How to complete this task =
Quote exactly the lines from the one with "Verstanden [button] (911, 1646)" to the end of the data, both included; omit the pictures.

Supplied entries =
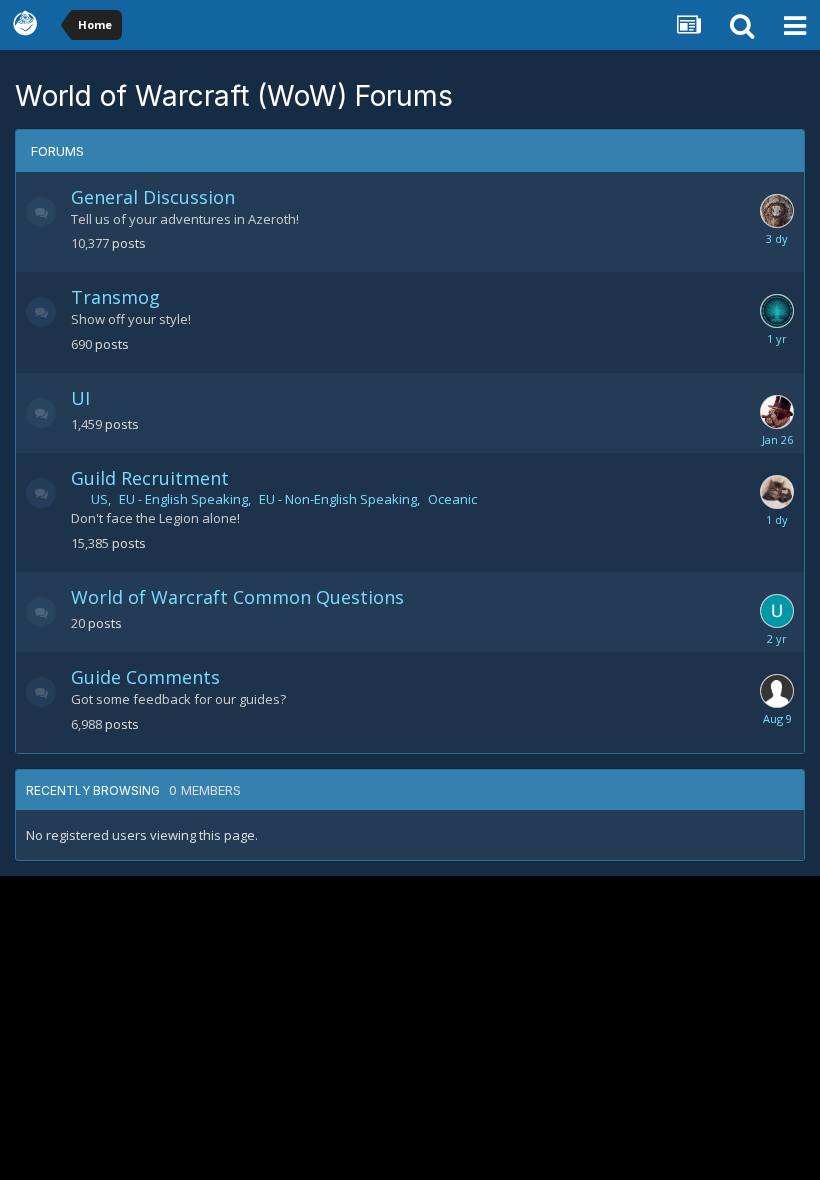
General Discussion (153, 197)
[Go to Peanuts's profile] (777, 211)
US (99, 499)
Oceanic (452, 499)
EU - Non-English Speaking (338, 499)
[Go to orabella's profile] (777, 311)
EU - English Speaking (183, 499)
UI (80, 398)
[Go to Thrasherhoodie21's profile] (777, 611)
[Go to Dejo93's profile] (777, 412)
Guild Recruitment (150, 478)
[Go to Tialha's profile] (777, 492)
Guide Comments (145, 677)
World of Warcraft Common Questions (237, 597)
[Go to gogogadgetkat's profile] (777, 691)
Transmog (115, 297)
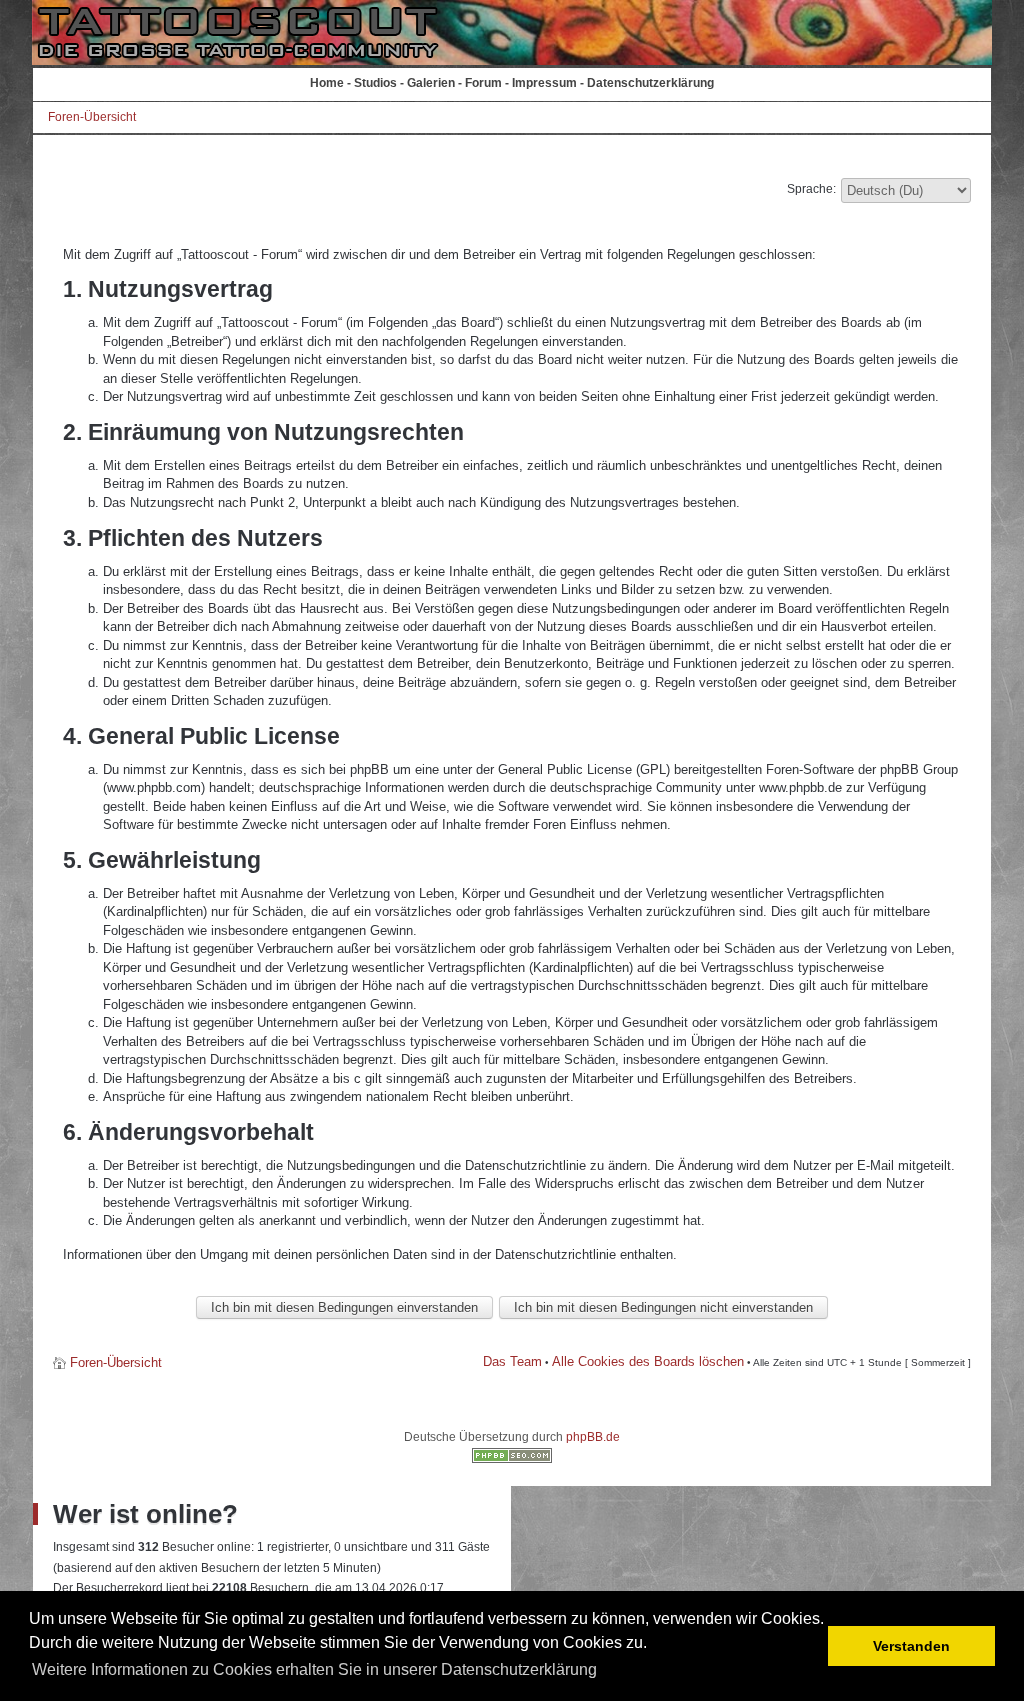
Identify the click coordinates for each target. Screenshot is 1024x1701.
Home (327, 83)
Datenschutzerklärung (650, 83)
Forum (483, 83)
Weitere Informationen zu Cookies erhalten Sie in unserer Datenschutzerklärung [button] (314, 1669)
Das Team (512, 1361)
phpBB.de (593, 1437)
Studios (375, 83)
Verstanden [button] (911, 1646)
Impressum (544, 83)
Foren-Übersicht (92, 117)
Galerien (431, 83)
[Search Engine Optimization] (512, 1459)
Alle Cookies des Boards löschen (648, 1361)
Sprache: (811, 189)
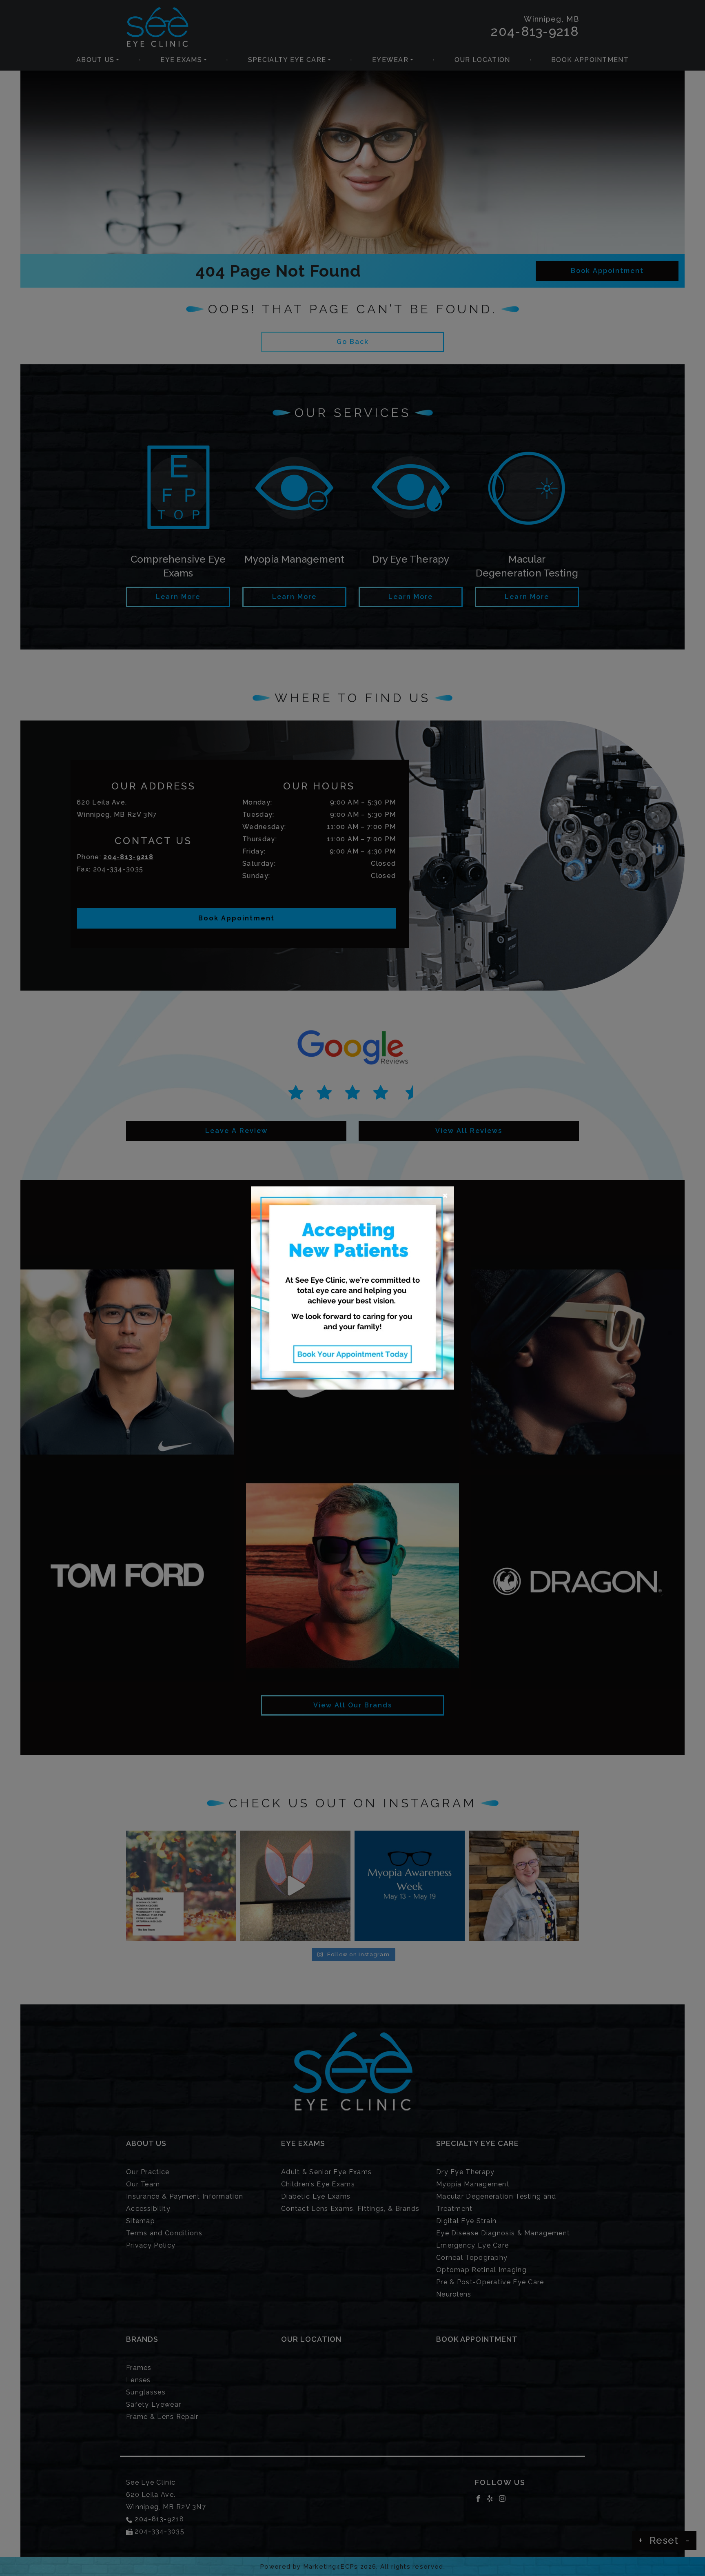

Written reply =
Verstanden [button] (911, 1646)
Impressum (544, 83)
Foren-Übersicht (92, 117)
Galerien (431, 83)
[Search Engine Optimization] (512, 1459)
Alle Cookies des Boards löschen (648, 1361)
Sprache: (811, 189)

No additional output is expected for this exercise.